## Given text

━━━━

As a supplier; this makes delivery so much harder. When the right Product person isn’t allocated to a project, we can quickly see a whole crop of issues emerge.
So what are the signs that Product isn’t being properly represented within a team:
- Overall vision and strategy are unclear or not shared widely; teams aren’t clear on what they’re trying to achieve or why; this can be because the Product person is not able to clearly articulate the problem the team are there to solve or the outcomes that team are their to deliver aren’t clearly defined.
- Roadmap doesn’t exist, is unstable or does not go beyond immediate future/ or the Scope of the project keeps expanding; often a sign that prioritisation isn’t being looked at regularly or is happening behind closed doors making planning hard to do.
- Success measures are unclear or undefined; because the team doesn’t understand what they’re trying to achieve and often leads to the wrong work getting prioritised or outcomes not getting delivered or user needs not met.
- Work regularly comes in over budget or doesn’t meet the business case; or the team keeps completing Discoveries and then going back to the start or struggling to get funding to progress. This can be a sign the team aren’t clear what problem they are trying to solve or that the value that the work delivers cannot be/ isn’t clearly articulated by the Product person.
- Delivery is late/ velocity is slow. This can be a sign the team aren’t getting access to their Product person in a timely manner causing bottlenecks in stories being agreed or signed off; or that the Product person is not empowered to make decisions and is constantly waiting for sign off from more senior stakeholders.
- Role out is delayed or messy, with operational teams frustrated or unclear on project progress; a sign that the team doesn’t have someone owning the roadmap who understands what functionality will be available when and ensuring any dependancies are clearly understand and being monitored, or a sign that there isn’t someone engaging with or communicating progress to wider stakeholders.
More often than not as a Supplier I’ve had to argue that we need to provide a Product person to work alongside/ with teams to coach/support their internal Product people in the skills and responsibilities a Product person needs to have to enable successful delivery. Where clients have been adamant they don’t want Product people from a Supplier (often for budgetary reasons), we’ve then had to look at how we sneak someone in the door; usually by adding a Business Analyst or delivery manager to the team who also has Product skills, because otherwise are ability to deliver will be negatively impacted.

━━━━

## Stored records
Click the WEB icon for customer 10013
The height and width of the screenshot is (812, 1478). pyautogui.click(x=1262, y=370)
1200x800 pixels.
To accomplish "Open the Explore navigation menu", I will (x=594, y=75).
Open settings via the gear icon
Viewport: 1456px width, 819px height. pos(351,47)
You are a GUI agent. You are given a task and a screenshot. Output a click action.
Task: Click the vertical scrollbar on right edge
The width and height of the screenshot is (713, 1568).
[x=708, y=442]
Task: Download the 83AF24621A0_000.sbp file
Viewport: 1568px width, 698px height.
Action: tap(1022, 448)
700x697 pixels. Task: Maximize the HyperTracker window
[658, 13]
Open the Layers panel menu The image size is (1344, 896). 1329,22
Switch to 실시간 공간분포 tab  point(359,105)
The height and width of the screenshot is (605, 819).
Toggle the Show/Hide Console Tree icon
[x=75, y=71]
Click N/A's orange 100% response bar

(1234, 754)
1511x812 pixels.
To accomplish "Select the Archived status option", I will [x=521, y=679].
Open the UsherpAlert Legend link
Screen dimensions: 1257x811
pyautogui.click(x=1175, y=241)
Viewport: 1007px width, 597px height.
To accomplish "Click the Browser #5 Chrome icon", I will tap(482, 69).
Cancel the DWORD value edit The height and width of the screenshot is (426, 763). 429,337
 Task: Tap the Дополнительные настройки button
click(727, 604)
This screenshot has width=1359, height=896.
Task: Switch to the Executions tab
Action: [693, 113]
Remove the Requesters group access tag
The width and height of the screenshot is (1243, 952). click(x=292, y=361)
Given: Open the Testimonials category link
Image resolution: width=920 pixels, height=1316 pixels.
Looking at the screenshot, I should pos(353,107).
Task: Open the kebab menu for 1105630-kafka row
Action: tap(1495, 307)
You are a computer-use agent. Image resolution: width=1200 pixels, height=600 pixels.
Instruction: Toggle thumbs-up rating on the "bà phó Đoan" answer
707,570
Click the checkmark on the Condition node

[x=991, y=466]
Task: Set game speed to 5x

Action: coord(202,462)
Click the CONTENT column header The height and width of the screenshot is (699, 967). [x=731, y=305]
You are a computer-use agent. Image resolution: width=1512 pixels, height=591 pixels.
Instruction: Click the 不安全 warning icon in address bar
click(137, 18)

━━━━

## Given exercise 1
From the piece on Product roles in delivery teams, list every sign given that Product isn't properly represented within a team.
## Given exercise 2
Based on the piece on Product roles in delivery teams, say whether each statement is true (yes or no), and quote the words that decide it.
(a) Clients who refuse Product people from a supplier often do so for budgetary reasons.
(b) Slow velocity can mean the Product person has to wait for sign-off from more senior stakeholders.
(c) To get a Product person onto the team, the supplier usually adds a tester with Product skills.

## Right answer 1
1. Overall vision and strategy are unclear or not shared widely.
2. The roadmap doesn't exist, is unstable, or doesn't go beyond the immediate future, or the project's scope keeps expanding.
3. Success measures are unclear or undefined.
4. Work regularly comes in over budget or doesn't meet the business case, or the team keeps completing Discoveries and then going back to the start or struggling to get funding.
5. Delivery is late or velocity is slow.
6. Rollout is delayed or messy, with operational teams frustrated or unclear on project progress.

## Right answer 2
(a) Yes: "Where clients have been adamant they don’t want Product people from a Supplier (often for budgetary reasons)"
(b) Yes: "the Product person is not empowered to make decisions and is constantly waiting for sign off from more senior stakeholders"
(c) No: "usually by adding a Business Analyst or delivery manager to the team who also has Product skills"